Un spectateur distant

Neige, Orhan Pamuk, traduction de Jean-François Pérouse, éditions Gallimard, 490 pages, 22,50 €.

lecture de Pierre de Montalembert

Au Nord-Est de la Turquie, pas loin de la frontière avec la Géorgie, se trouve la ville de Kars, autrefois cité prospère, et maintenant oubliée de tous, à l'abandon. Dans cette ville, lorsque débute l'histoire, deux événements accaparent l'attention des habitants : d'un côté, les élections municipales, qui doivent, selon toute vraisemblance, voir la victoire du parti islamiste modéré, ce qui n'est pas sans inquiéter les kémalistes et la police, omniprésente ; de l'autre, une vague de suicides de jeunes femmes voilées. Mais quels que soient les événements, en fin d'après-midi, toute la ville se tait et se retrouve devant la télévision, pour suivre la série Marianna.

C'est dans cette ville qu'arrive, sous la neige, en février, Kerim Alakusoglu, dit Ka. Poète incapable d'écrire depuis quatre ans, opposant politique ayant fui en Allemagne, se déclarant, et surtout tenu pour, non-croyant, officiellement présent à Kars pour le compte d'un journal laïc qui lui a demandé d'enquêter sur les suicides et sur l'élection municipale, il a tout pour déplaire ; mais, le jour de son arrivée, il est fêté et demandé par tous, représentants de la police comme islamiques, par le rédacteur du plus important journal local, tirant à trois cent vingt exemplaires, comme par des jeunes voulant voir, pour la première fois de leur vie, ce que c'est qu'un athée. Mais Ka semble vouloir plaire à tous, et ne cesse de décevoir ou de répondre à côté.

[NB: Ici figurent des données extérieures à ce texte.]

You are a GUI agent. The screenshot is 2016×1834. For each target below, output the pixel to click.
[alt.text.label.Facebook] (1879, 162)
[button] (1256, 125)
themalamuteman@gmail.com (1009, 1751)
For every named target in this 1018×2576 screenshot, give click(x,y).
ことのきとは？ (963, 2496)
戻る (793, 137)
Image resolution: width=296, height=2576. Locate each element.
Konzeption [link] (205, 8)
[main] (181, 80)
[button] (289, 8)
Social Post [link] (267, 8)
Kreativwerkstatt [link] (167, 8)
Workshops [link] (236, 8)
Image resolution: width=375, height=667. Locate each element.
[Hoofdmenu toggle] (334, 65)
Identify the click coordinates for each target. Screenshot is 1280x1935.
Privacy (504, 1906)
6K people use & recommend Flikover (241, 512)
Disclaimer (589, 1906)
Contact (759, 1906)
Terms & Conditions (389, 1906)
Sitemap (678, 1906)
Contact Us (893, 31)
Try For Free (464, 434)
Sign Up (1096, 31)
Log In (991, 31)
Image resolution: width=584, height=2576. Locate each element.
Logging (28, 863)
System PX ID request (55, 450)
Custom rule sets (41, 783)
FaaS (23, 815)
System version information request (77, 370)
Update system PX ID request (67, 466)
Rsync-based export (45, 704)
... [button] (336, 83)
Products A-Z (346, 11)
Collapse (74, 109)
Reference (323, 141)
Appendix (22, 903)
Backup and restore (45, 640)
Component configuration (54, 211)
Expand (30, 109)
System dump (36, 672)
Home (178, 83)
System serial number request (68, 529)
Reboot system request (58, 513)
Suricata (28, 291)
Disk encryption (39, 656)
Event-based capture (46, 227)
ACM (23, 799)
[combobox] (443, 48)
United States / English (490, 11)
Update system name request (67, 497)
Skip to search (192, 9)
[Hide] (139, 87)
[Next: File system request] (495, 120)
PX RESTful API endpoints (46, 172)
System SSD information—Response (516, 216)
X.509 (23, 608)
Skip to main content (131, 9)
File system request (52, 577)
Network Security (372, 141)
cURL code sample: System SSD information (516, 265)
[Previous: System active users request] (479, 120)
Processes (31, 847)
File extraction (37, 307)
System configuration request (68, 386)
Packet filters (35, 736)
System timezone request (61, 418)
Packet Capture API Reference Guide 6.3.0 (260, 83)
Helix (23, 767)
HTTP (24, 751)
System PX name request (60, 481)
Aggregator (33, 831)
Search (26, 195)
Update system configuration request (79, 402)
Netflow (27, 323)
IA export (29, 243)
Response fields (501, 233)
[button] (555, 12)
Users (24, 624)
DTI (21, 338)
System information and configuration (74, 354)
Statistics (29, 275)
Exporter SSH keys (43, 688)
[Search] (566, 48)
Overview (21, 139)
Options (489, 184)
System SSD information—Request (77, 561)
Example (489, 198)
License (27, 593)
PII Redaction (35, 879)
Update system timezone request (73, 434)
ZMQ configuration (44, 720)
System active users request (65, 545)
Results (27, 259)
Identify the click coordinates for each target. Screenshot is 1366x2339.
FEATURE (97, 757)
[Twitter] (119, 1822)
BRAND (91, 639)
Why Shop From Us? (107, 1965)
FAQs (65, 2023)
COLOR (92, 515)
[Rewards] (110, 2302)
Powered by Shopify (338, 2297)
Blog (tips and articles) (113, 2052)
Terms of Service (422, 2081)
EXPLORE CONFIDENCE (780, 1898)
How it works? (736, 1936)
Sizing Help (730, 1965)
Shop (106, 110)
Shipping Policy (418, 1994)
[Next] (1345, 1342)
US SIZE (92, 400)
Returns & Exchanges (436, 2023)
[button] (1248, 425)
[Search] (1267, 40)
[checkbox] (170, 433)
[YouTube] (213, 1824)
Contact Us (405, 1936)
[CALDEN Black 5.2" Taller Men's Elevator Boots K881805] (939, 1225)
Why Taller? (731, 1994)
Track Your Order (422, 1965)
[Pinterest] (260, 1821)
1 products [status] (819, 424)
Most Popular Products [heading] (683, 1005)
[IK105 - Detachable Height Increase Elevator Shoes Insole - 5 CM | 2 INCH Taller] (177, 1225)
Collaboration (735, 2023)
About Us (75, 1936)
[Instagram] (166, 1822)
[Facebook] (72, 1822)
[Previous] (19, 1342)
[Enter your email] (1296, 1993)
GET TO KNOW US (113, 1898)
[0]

C'est qu'il a la tête ailleurs : la vraie raison de sa venue, de son retour, pour la première fois en douze ans, en Turquie, ce ne sont ni les élections, ni les suicides, mais la présence, à Kars, d'Ipek, qu'il veut voir partir avec lui en Allemagne.

A peine arrivé, il voit le directeur de l'école normale être assassiné, parce que celui-ci refusait de laisser les jeunes femmes voilées poursuivre leurs études dans son école. Et Ka, sur sa route, croise toutes sortes de personnages, plus ou moins recommandables : pas seulement Muhtar, ancien militant gauchiste, ancien non-croyant et aujourd'hui candidat du parti islamiste, poète raté et amoureux éconduit par son ancienne femme : Ipek ; mais aussi Kadife, la sœur troublante d'Ipek, qui autrefois méprisait les femmes voilées et qui apparaît aujourd'hui comme leur chef de file. Il croise Necip, figure de l'innocence et du rêve, Necip qui étudie à « l'école des prédicateurs » mais qui vit surtout pour son amitié avec Fazil, pour leur amour pour Kadife et pour son rêve de devenir le premier écrivain turc de science-fiction, Necip que taraudent des interrogations sur l'existence de Dieu. Et puis il y a Lazuli, le hors-la-loi à la beauté fascinante, celui qui rejette aussi bien le pouvoir turc que l'Occident, tout occupé à combattre pour que triomphe l'islamisme et pour construire sa légende, qu'il veut immense.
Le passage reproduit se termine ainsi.